TASK TO CARRY OUT: All that is wanted is the exact text of each line from the one with "This screenshot has height=819, width=1456. Task: Click" to the close of the listing, ends included.

SUPPLIED ENTRIES:
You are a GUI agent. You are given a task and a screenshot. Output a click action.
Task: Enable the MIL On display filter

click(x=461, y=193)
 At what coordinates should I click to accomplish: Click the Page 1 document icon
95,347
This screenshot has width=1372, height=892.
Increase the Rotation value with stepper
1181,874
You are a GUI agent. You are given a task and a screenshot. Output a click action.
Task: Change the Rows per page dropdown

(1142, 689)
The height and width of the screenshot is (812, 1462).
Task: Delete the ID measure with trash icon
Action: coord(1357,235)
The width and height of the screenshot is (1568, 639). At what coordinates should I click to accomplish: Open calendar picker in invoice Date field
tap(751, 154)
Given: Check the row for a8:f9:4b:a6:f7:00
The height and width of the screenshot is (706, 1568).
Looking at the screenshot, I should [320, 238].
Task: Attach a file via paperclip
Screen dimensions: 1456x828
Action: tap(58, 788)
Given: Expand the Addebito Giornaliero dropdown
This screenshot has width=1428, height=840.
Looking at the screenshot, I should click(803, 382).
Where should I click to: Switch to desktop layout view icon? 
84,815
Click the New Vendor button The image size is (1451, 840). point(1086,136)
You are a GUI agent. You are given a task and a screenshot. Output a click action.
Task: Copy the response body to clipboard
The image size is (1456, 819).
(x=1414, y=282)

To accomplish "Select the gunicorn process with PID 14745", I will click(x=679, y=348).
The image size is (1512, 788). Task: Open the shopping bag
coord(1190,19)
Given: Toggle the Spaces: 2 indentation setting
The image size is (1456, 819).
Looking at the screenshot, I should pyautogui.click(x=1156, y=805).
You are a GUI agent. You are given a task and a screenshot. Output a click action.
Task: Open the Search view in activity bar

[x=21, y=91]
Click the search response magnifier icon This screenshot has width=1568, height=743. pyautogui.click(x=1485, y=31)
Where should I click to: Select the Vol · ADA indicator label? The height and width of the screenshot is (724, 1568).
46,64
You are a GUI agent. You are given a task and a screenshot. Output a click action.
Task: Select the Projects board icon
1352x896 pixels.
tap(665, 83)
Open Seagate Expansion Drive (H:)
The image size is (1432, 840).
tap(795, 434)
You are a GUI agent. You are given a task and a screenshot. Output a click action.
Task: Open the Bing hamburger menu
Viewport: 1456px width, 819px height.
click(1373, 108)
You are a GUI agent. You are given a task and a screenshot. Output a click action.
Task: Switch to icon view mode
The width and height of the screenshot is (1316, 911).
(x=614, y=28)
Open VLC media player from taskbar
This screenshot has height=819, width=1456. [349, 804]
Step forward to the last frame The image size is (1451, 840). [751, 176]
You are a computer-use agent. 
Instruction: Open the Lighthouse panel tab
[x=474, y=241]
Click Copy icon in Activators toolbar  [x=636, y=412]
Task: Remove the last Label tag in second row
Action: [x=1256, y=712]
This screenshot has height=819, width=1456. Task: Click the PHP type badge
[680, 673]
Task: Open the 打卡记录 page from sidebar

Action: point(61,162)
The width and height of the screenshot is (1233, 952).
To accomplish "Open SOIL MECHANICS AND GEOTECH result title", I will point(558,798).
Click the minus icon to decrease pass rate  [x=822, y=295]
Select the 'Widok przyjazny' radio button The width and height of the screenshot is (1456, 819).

SOLUTION TO THIS PROBLEM:
This screenshot has height=819, width=1456. Task: Click the PHP type badge
[680, 673]
Task: Open the 打卡记录 page from sidebar

Action: point(61,162)
The width and height of the screenshot is (1233, 952).
To accomplish "Open SOIL MECHANICS AND GEOTECH result title", I will point(558,798).
Click the minus icon to decrease pass rate  [x=822, y=295]
Select the 'Widok przyjazny' radio button The width and height of the screenshot is (1456, 819).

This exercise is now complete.